Well, the fateful day arrived and we were lead out into the main square of the town. In the square, quite apart from hundreds of onlookers, stood a number of ghastly looking torture devices. I won't sicken you with the gruesome methods by which Rhinitis had devised our collective demises, but let me say that it would take years of therapy, strong medication and possibly a touch of hex-editing and neural re-mapping to truely forget them. We had a moment to make our peace with whatever gods we had and bid each other goodbye, before we were bullied each to his own torture device. As I was strapped into my machine, I said a short prayer, "If Giles the Creator, or indeed any of the gods, is listening, I really wish you would give me a break. Hell, I'll even pray to Jewbeusprophet, if it'd help."
Even as I said the name of my spuriously created god, a thick plume of black smoke rose from the far end of town and I could hear a chant echoing on the breeze
"Oh my god, Eye yam zogon nadiifdis gozrong."

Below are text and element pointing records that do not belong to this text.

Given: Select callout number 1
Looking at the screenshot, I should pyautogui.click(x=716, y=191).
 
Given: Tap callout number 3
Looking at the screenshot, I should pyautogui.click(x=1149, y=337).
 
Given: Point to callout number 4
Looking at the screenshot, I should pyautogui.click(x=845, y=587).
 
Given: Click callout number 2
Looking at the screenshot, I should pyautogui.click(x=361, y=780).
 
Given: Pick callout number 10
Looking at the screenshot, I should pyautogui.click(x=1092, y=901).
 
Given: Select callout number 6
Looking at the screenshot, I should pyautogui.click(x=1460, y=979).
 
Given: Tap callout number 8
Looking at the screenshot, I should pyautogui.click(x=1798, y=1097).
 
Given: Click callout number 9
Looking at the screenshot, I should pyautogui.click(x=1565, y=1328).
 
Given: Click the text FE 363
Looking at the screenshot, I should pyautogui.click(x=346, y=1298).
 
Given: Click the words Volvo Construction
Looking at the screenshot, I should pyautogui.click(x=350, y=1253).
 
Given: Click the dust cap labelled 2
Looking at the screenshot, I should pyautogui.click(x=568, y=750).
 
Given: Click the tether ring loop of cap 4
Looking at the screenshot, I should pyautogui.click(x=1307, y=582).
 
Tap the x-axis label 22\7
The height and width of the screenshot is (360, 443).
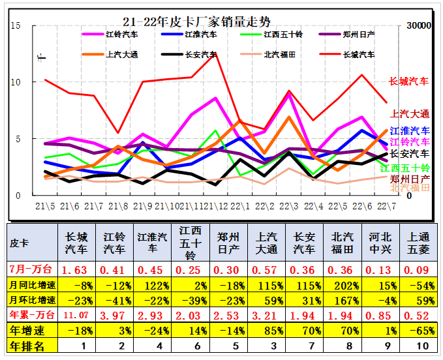(385, 207)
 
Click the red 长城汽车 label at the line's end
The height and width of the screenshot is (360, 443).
(409, 82)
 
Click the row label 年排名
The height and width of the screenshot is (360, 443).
(27, 346)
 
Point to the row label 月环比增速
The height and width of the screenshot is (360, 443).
(32, 300)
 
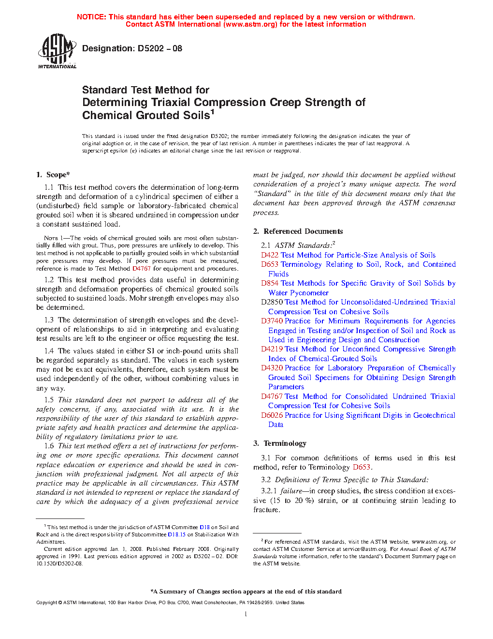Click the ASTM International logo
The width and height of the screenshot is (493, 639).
pyautogui.click(x=57, y=51)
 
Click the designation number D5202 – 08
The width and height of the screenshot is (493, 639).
pyautogui.click(x=160, y=48)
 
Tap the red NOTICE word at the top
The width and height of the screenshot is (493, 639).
pyautogui.click(x=91, y=17)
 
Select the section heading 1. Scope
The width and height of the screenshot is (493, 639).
pyautogui.click(x=53, y=175)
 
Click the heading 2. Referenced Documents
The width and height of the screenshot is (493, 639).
pyautogui.click(x=298, y=231)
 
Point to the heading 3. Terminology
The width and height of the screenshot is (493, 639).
pyautogui.click(x=280, y=443)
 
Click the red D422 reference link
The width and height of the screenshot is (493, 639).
pyautogui.click(x=270, y=255)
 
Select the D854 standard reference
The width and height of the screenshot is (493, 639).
pyautogui.click(x=270, y=283)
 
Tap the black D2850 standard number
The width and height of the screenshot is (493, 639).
pyautogui.click(x=272, y=302)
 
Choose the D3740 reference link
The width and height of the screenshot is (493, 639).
pyautogui.click(x=272, y=321)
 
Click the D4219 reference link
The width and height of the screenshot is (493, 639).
pyautogui.click(x=272, y=349)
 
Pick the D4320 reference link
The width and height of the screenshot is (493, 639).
pyautogui.click(x=272, y=368)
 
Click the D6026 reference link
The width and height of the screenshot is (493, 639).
pyautogui.click(x=272, y=415)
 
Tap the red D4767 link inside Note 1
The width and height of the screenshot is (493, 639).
pyautogui.click(x=142, y=269)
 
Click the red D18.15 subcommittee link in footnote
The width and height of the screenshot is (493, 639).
pyautogui.click(x=176, y=535)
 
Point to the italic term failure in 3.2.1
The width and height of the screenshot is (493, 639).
pyautogui.click(x=291, y=491)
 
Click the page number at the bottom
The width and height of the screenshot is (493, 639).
pyautogui.click(x=246, y=614)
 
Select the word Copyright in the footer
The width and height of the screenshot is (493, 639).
pyautogui.click(x=46, y=603)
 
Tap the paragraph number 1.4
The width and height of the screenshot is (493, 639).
pyautogui.click(x=49, y=351)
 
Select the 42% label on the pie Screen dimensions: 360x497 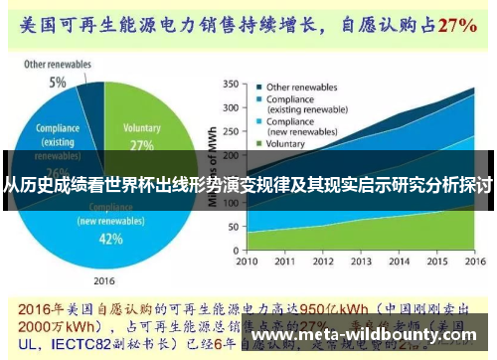click(111, 239)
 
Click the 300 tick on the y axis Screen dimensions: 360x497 click(231, 107)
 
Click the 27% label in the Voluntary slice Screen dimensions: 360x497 click(142, 145)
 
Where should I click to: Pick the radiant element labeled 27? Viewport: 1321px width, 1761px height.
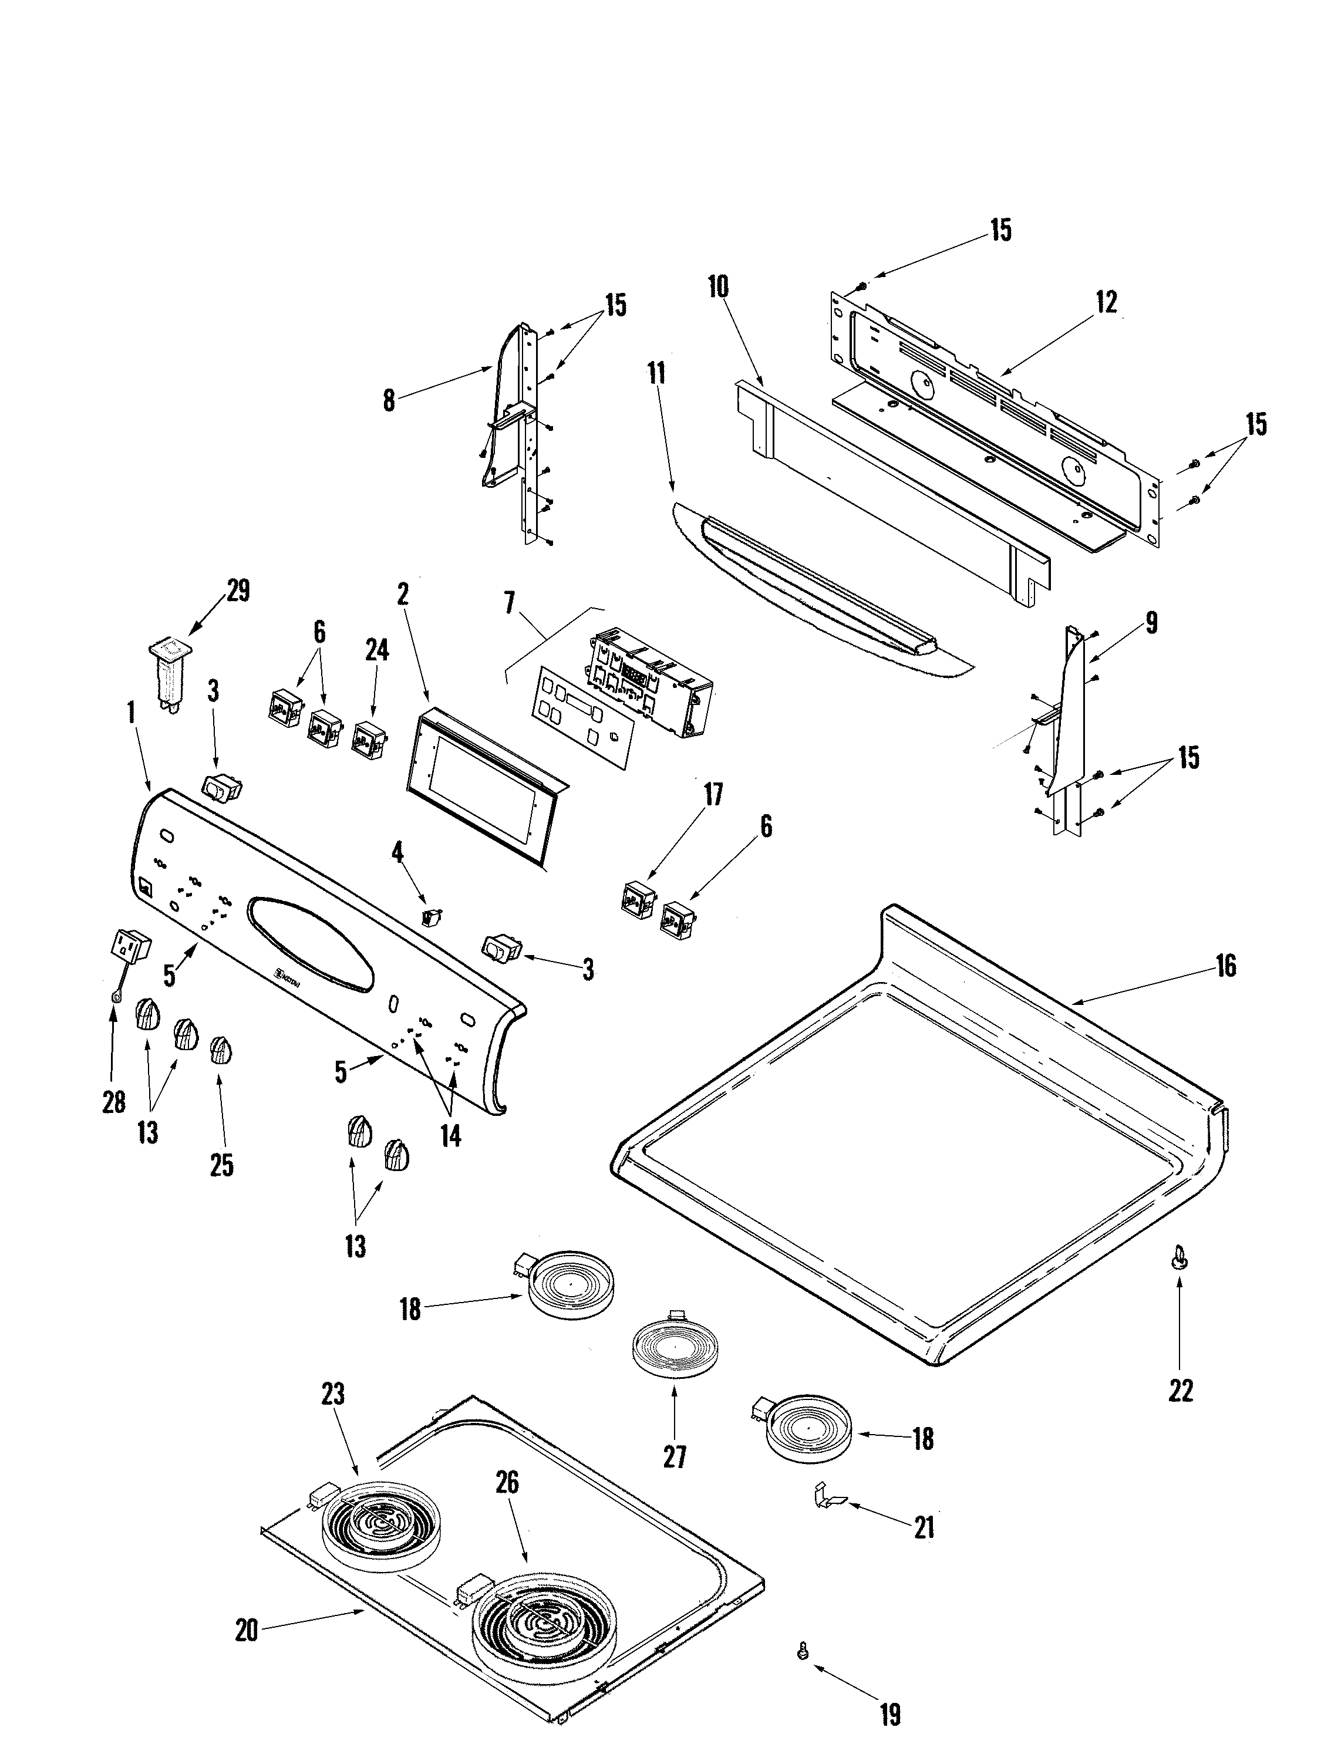tap(673, 1346)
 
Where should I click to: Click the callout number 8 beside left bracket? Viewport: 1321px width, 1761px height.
tap(387, 400)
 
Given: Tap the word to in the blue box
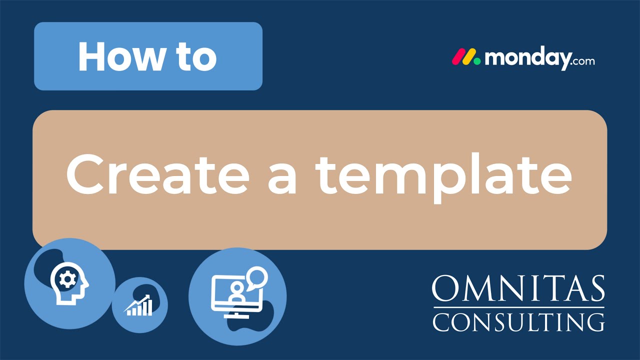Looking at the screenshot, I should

Guards from the town began to run into the town square, blackened by smoke and spattered with blood. From their terrified screams, it appeared that the barbarians were attacking in force and had already overrun the southern side of the town. Rhinitis' face was a pasty white and he stood frozen in fear, even as the first of the shrieking barbarians raced into the town square, hacking down soldiers and civilians alike. At that moment, Rus appeared beside me. He'd managed to knock out his guards while they were distracted by the ensuing chaos in the square and had freed the rest of the crew. He cut me loose and we fled the burning town with a horde of civilians, stealing horses on our way out. Three and a half hours later, we were safely aboard the 'Profit' and had made her space-ready. I took the old bird on a slow circuit over Rhinitis' city and used the downward looking camera to take a picture of the town square. When the image came up and I zoomed in, it showed ol' Rhinitis strapped into one of the torture devices with Falcas cheerfully turning the screws.